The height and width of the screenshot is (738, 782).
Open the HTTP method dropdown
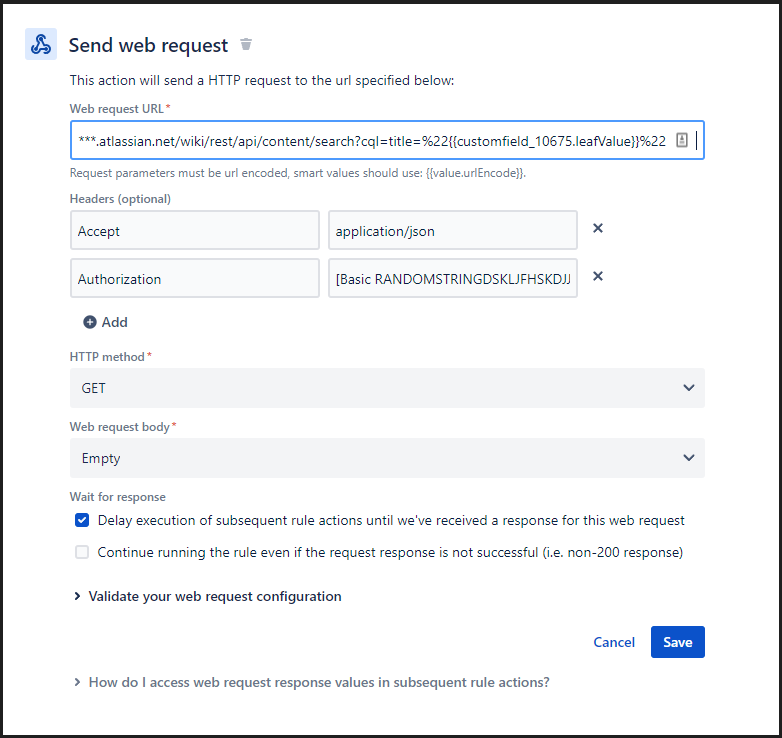[387, 388]
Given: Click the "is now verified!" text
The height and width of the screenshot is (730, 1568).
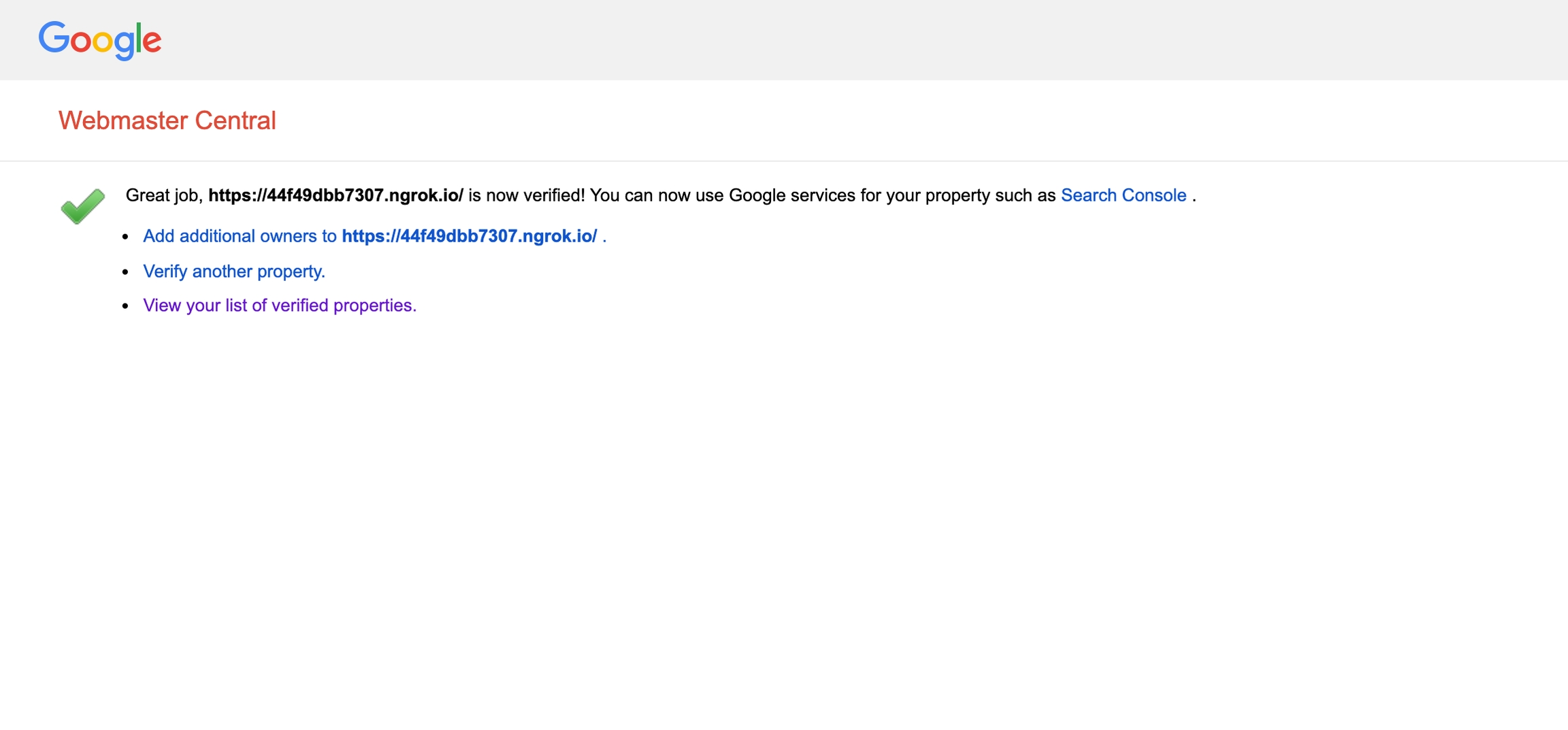Looking at the screenshot, I should pyautogui.click(x=526, y=195).
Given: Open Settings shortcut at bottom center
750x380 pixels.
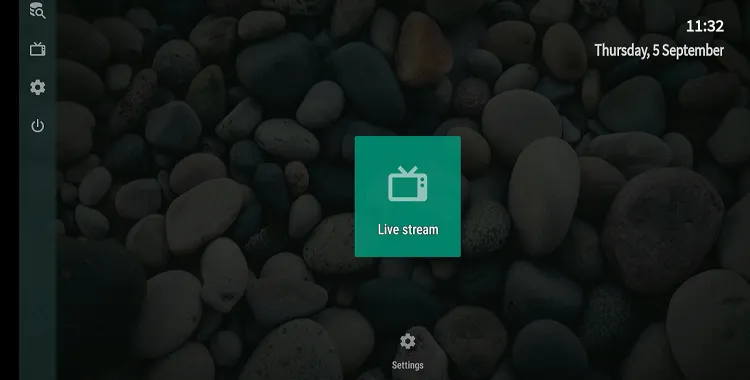Looking at the screenshot, I should point(408,352).
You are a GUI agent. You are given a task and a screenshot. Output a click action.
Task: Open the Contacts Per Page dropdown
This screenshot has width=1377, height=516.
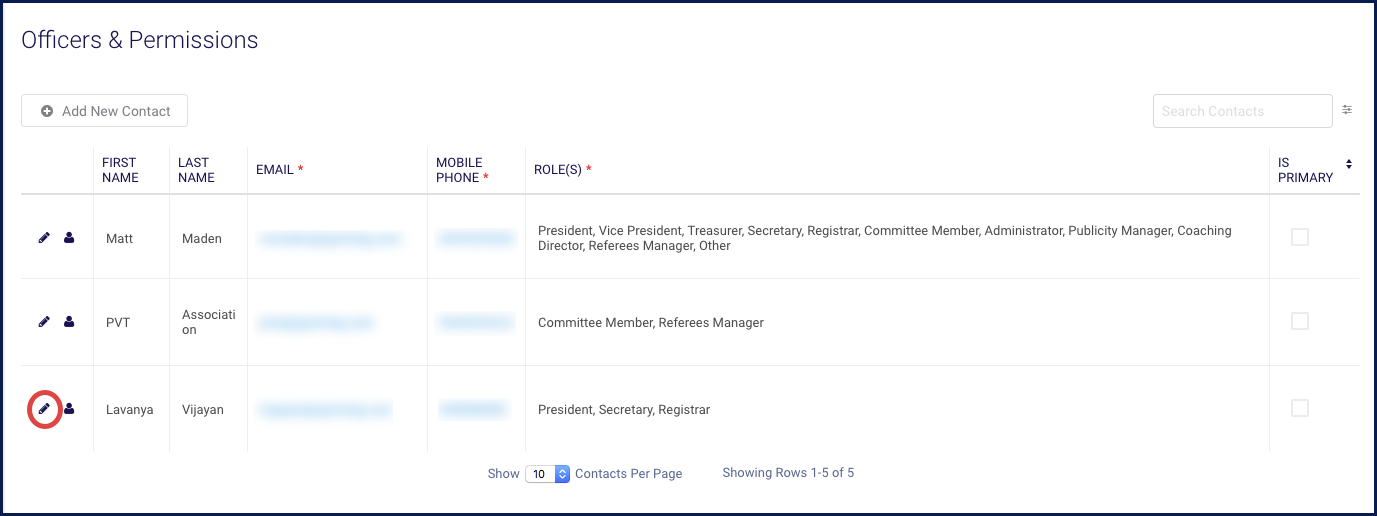[x=547, y=474]
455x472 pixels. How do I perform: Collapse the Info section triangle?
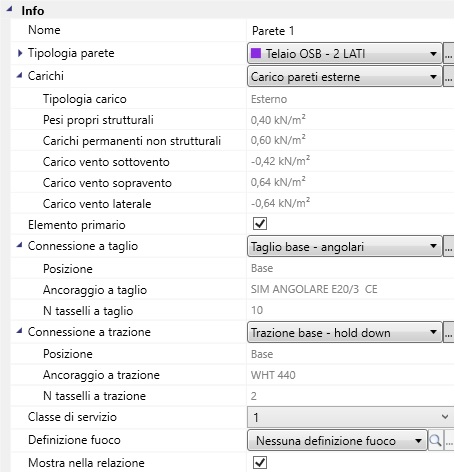click(9, 10)
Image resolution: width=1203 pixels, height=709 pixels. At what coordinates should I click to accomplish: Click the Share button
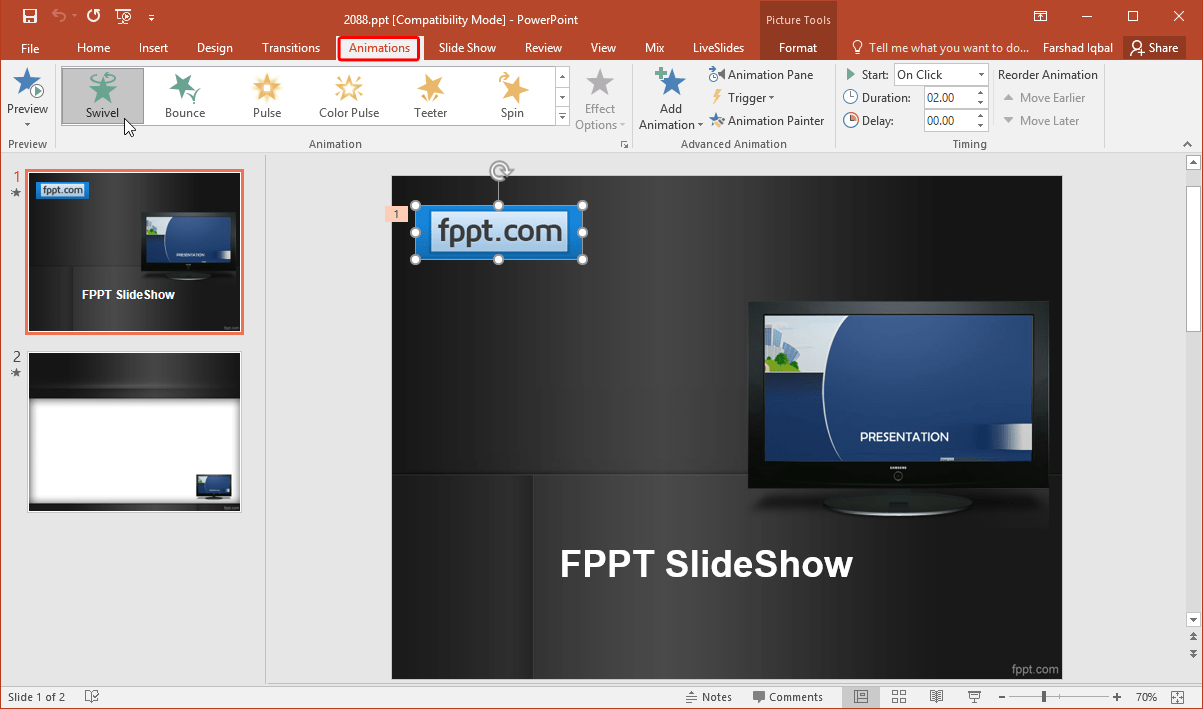1154,47
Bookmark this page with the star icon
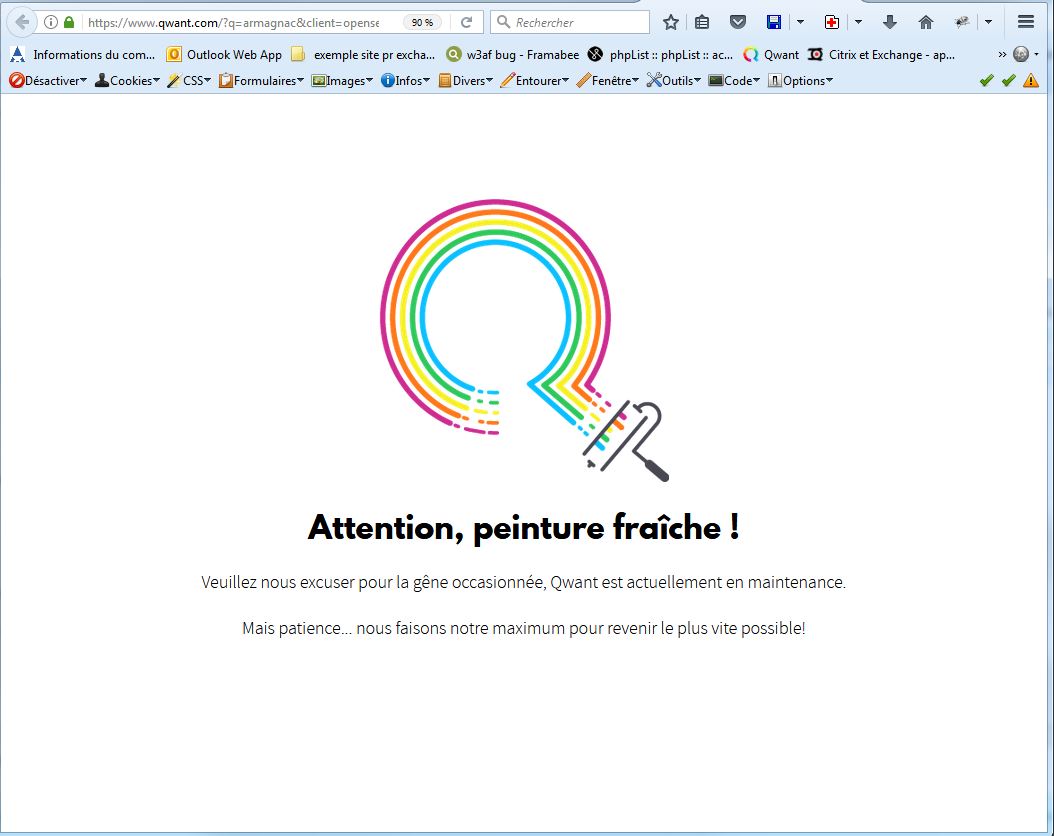The width and height of the screenshot is (1054, 836). pyautogui.click(x=671, y=22)
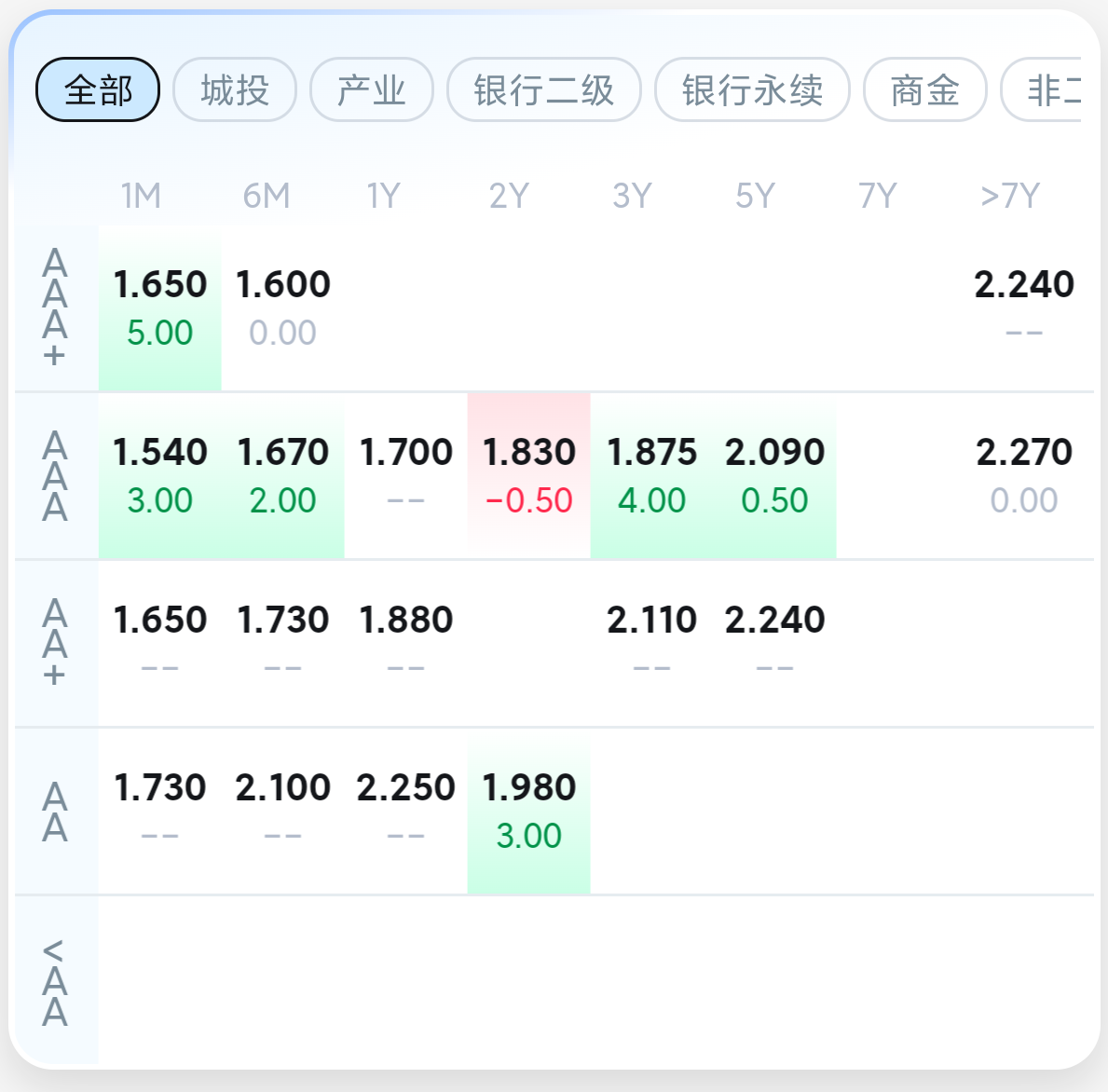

YOUR INSTRUCTIONS:
Could you copy the listing exactly, leaving out any pictures?

RESPONSE FOR THIS EXERCISE:
The height and width of the screenshot is (738, 782).
Open the HTTP method dropdown
[387, 388]
Given: Click the "is now verified!" text
The height and width of the screenshot is (730, 1568).
Looking at the screenshot, I should pyautogui.click(x=526, y=195).
Given: Open Settings shortcut at bottom center
750x380 pixels.
Looking at the screenshot, I should point(408,352).
You are a GUI agent. You are given a task and a screenshot. Output a click action.
Task: Open the Contacts Per Page dropdown
This screenshot has width=1377, height=516.
[x=547, y=474]
455x472 pixels. How do I perform: Collapse the Info section triangle?
click(9, 10)
Image resolution: width=1203 pixels, height=709 pixels. At what coordinates should I click to accomplish: Click the Share button
1154,47
Bookmark this page with the star icon
The width and height of the screenshot is (1054, 836). pyautogui.click(x=671, y=22)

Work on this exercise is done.